Page MenuHomePhabricator

Re-build db2097 s1 and s6
Closed, ResolvedPublic

Description

db2097 had a memory issue (T225378) that made s6 to crash (s1 didn't).
Even though a data checksum on s6 revealed no drifts, we should probably rebuild it

Event Timeline

Marostegui renamed this task from Re-build db2097 s1 and s6 to Re-build db2097 s1 and s6 with Debian Buster and 10.3.Jul 22 2019, 5:21 AM
Marostegui triaged this task as Medium priority.
Marostegui moved this task from Triage to Backlog on the DBA board.
Marostegui renamed this task from Re-build db2097 s1 and s6 with Debian Buster and 10.3 to Re-build db2097 s1 and s6.Dec 31 2019, 12:19 PM
Marostegui updated the task description. (Show Details)

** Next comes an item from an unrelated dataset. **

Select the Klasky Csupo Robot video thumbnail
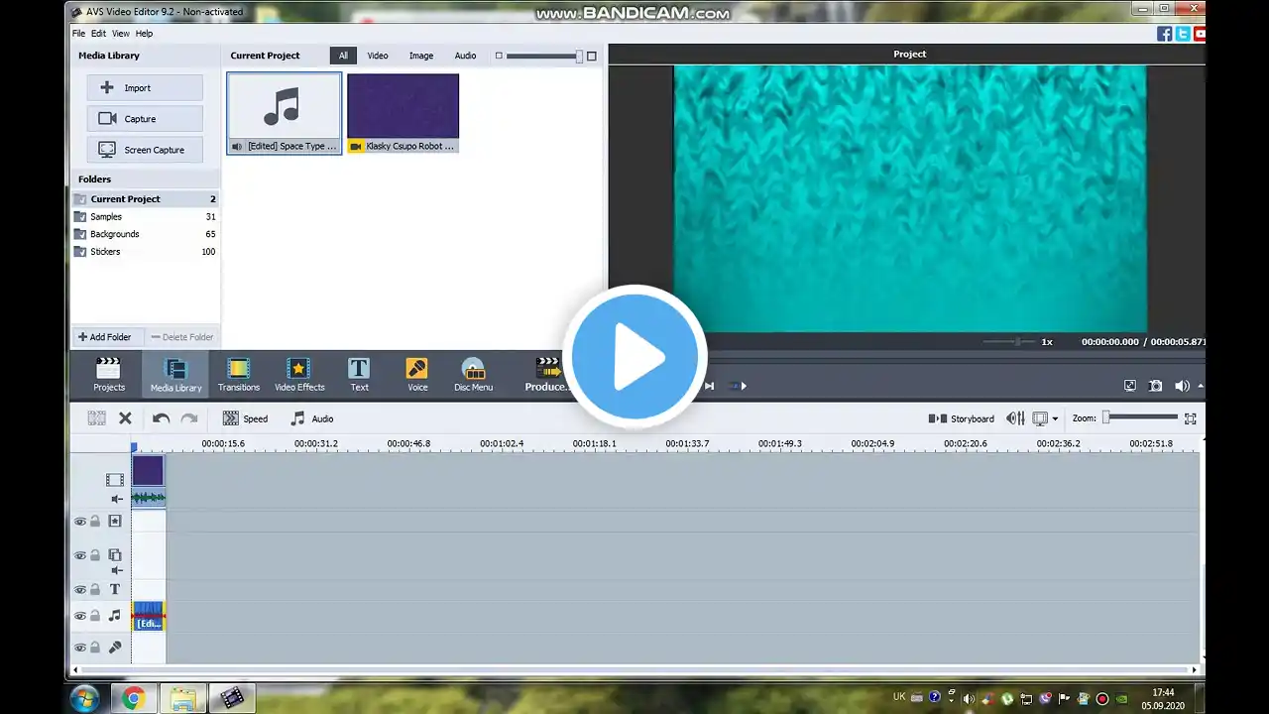1269x714 pixels. [404, 112]
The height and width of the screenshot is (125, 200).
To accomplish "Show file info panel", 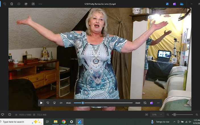I will point(10,114).
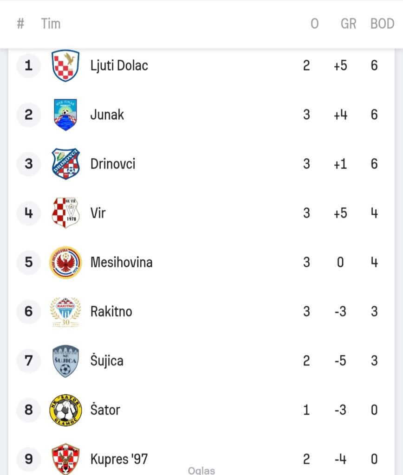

I have renamed this, and removed the 10.3 bits

db2097 is a backup source host, so probably best not to experiment with 10.4 there until we are sure it works fine. That 10.4 test will be a goal for the next Q, so for now we can just rebuilt s1 and s6 as it is, for now or decline this task.
I will defer that decision to @jcrespo, I am fine either way (just rebuild s1 and s6 or just close this task). As mentioned, the compare.py revealed no drifts.

I agree we should keep the backup sources either the same version as the master or as >50% of the replicas (aka "upgrade it at the same time as the master"). However, if we decide to change a whole section (e.g. s1 and s6 on codfw only) to a higher version, we could also upgrade the backup source of that dc to test the backup workflow on the new version.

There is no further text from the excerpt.